Two important clinical issues were noted in the present case: (1) Excessive dietary intake of fiber can induce fecal ileus and (2) endoscopic treatment with intra-fecal injection of a bowel-cleansing agent is effective for colonic fecal impaction.

First, excessive dietary intake of fiber can induce fecal ileus. In general, dietary fiber has been shown to have beneficial association with various diseases and mortality [10-16]. Higher fiber intake (25 – 29 g/day) is associated with a reduced risk of all-cause mortality and mortality from coronary heart disease and cancer, and with a lower incidence of coronary heart disease, stroke, diabetes, and colorectal cancer in comparison to a lower fiber intake [12]. In addition, dietary fiber was inversely associated with some types of cancer (gastric, breast, and ovarian cancer) [13-16]. Furthermore, dietary fiber is recommended in the treatment of gastrointestinal disorders, such as irritable bowel syndrome, inflammatory bowel disease and diverticular disease, and in the management of specific gastrointestinal symptoms, such as constipation [11]. These benefits of dietary fiber intake, with few adverse effects, may encourage health-conscious people to consume a large amount of dietary fiber, including vegetables and fruits. In the present case, the patient’s dietary fiber intake was massive (almost 30 times more than optimal intake), which may have promoted the formation of a fiber-rich, large, and hard fecaloma. As the proverb says, more than enough is too much. Proper nutritional education is needed to protect patients from dietary fiber-induced fecal impaction.

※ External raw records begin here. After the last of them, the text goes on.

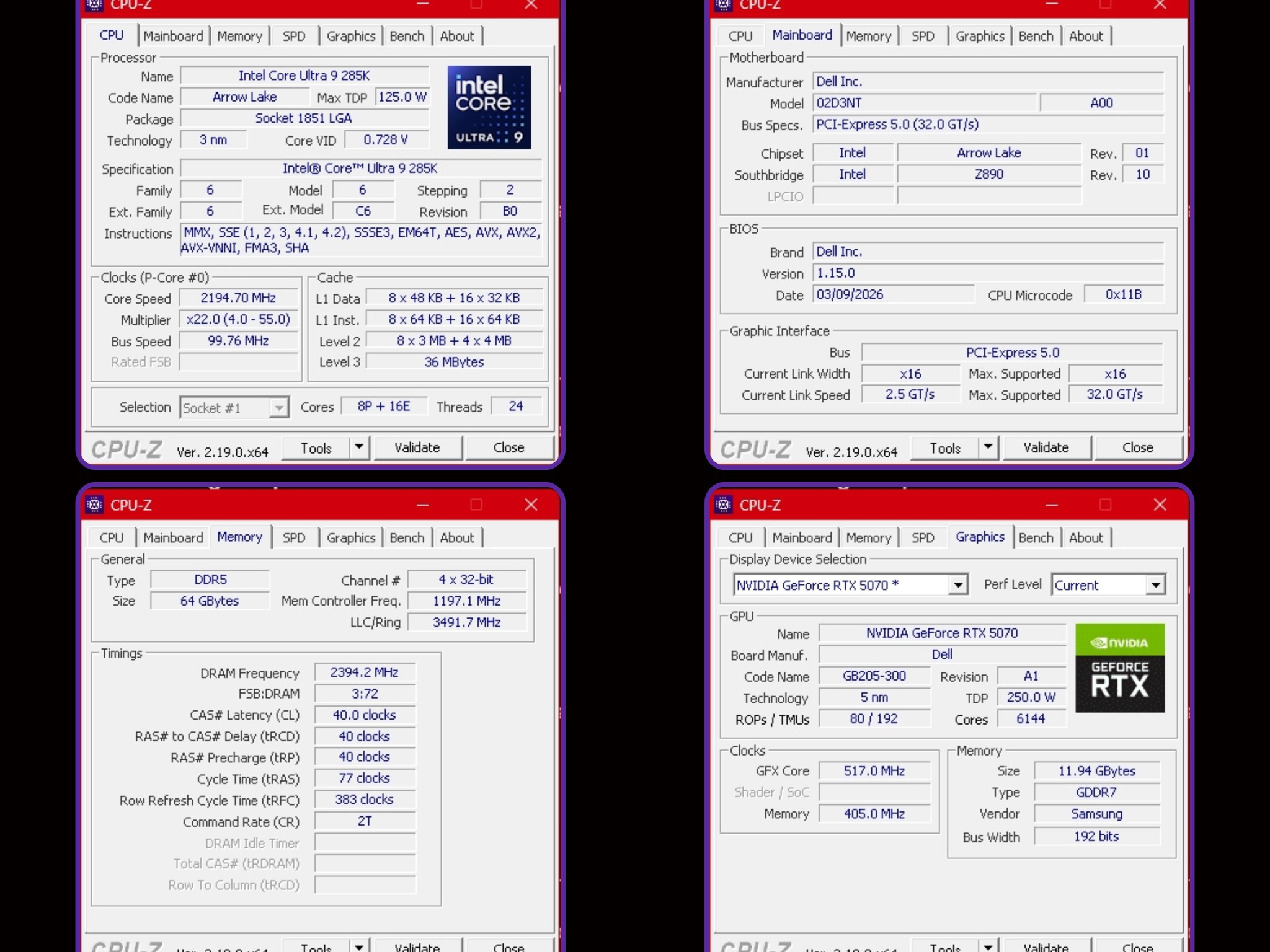Screen dimensions: 1270x952
Task: Click the NVIDIA GeForce RTX logo
Action: [1120, 668]
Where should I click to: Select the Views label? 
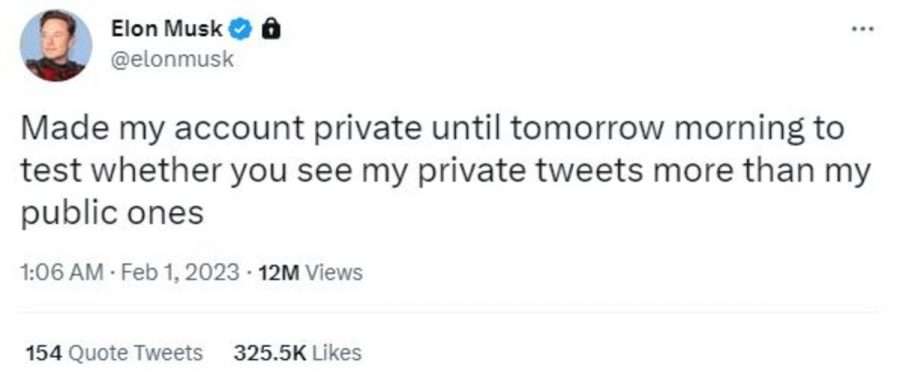point(334,272)
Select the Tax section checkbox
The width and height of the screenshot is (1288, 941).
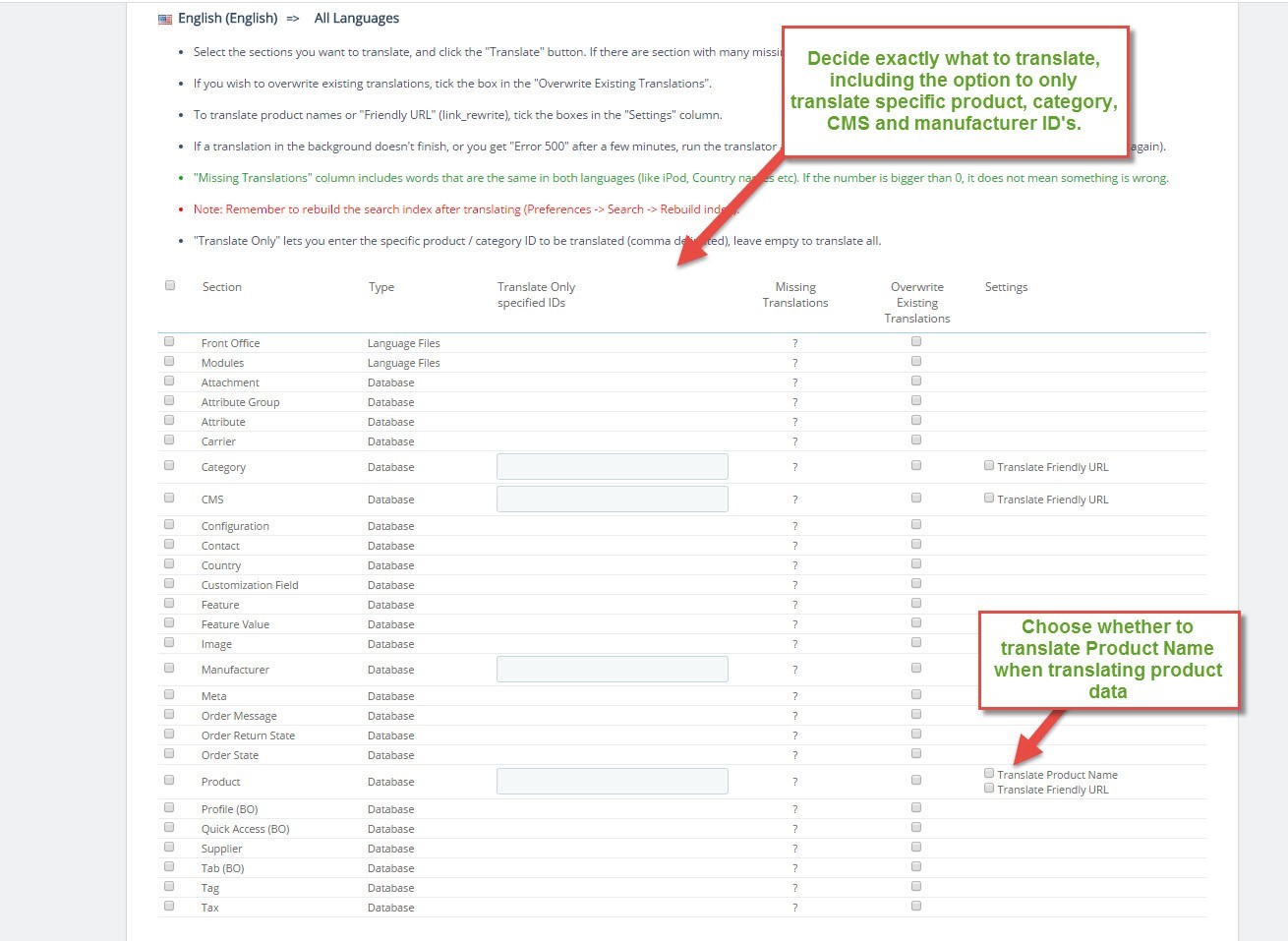[x=169, y=906]
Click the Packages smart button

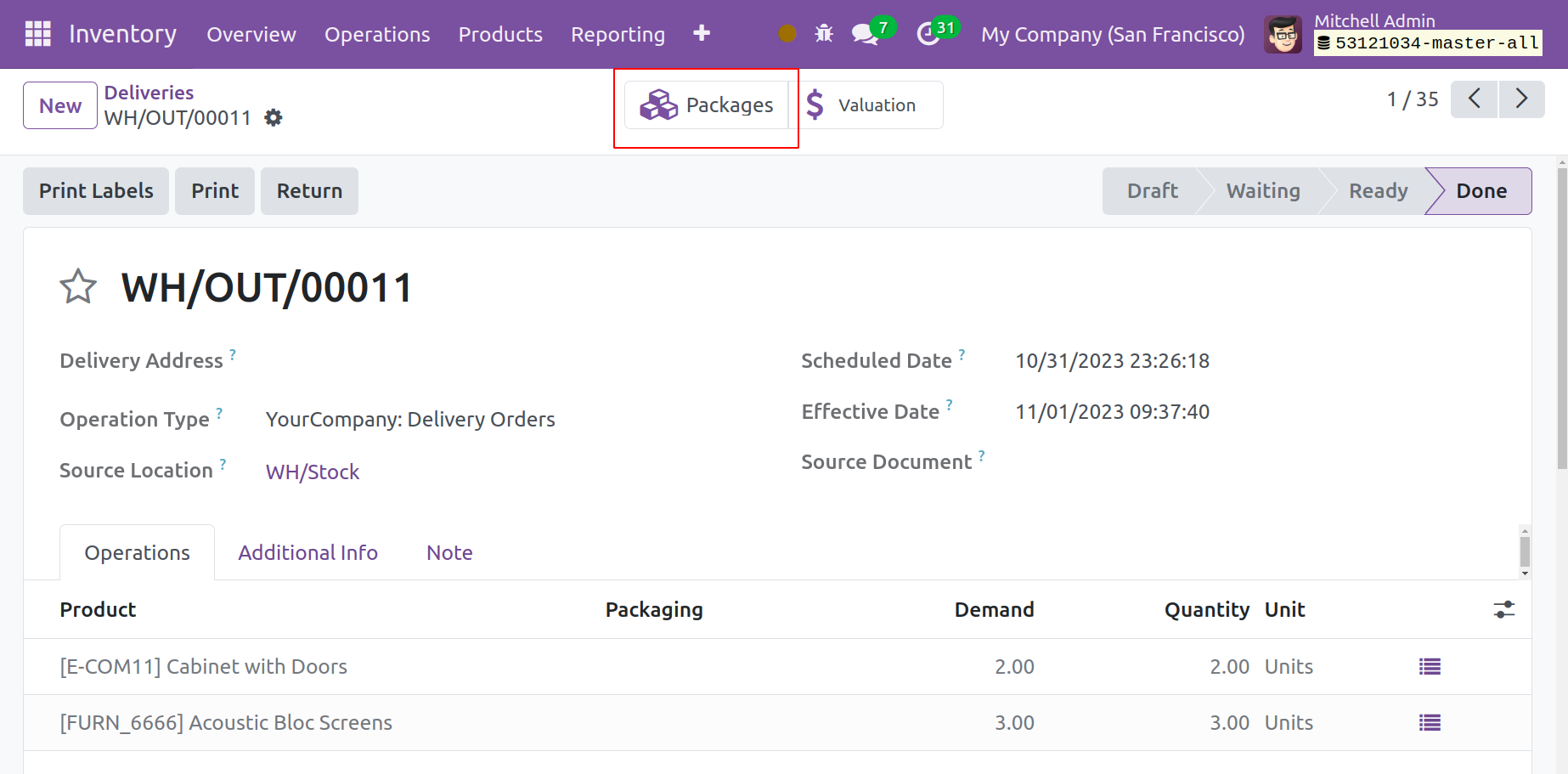(707, 105)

Second, endoscopic treatment with intra-fecal injection of a bowel-cleansing agent was effective for treating colonic fecal impaction. Digital manipulation and enema are effective for patients with rectal fecal impaction; however, water-soluble contrast enema which is used in cases of proximal impaction, is not fast-acting and often fails. Furthermore, increased intra-luminal pressure due to large volume enema may induce colonic perforation. Colonoscopy is helpful not only for making a diagnosis by directly viewing impacted feces but also for treatment by direct intervention. However, endoscopic disimpaction, using a grasping forceps or snare, or water-jet injection is often difficult as the impaction may be too large and hard to grasp or snare. Therefore, we attempted the repeated intra-fecal injection of a bowel-cleansing agent using a tapered catheter, which was inserted in the impacted feces. This successfully broke the feces into fragments without adverse events. This is a safe and useful procedure that can be easily performed for the disimpaction of feces. To our knowledge, this is the first report showing the utility of this technique. Okada et al. successfully treated fecal impaction during endoscopy using a looped guidewire [9]. The combination of these techniques can ensure easier and faster disimpaction. However, minimum gas insufflation and a careful and gentle operation is warranted to prevent serious complications, including bleeding and perforation.

4. Conclusion

Excessive dietary fiber intake can induce fecal ileus. Endoscopic treatment with intra-fecal injection of a bowel-cleansing agent is useful and worth attempting for disimpaction of feces in patients with colonic fecal impaction. More experience is needed to confirm its utility.

Conflicts of Interest

The authors declare no conflicts of interest.

Ethical Approval and Consent to Participate

Written informed consent was obtained from the patient before participating.

Consent for Publication

Informed consent was obtained from the patient.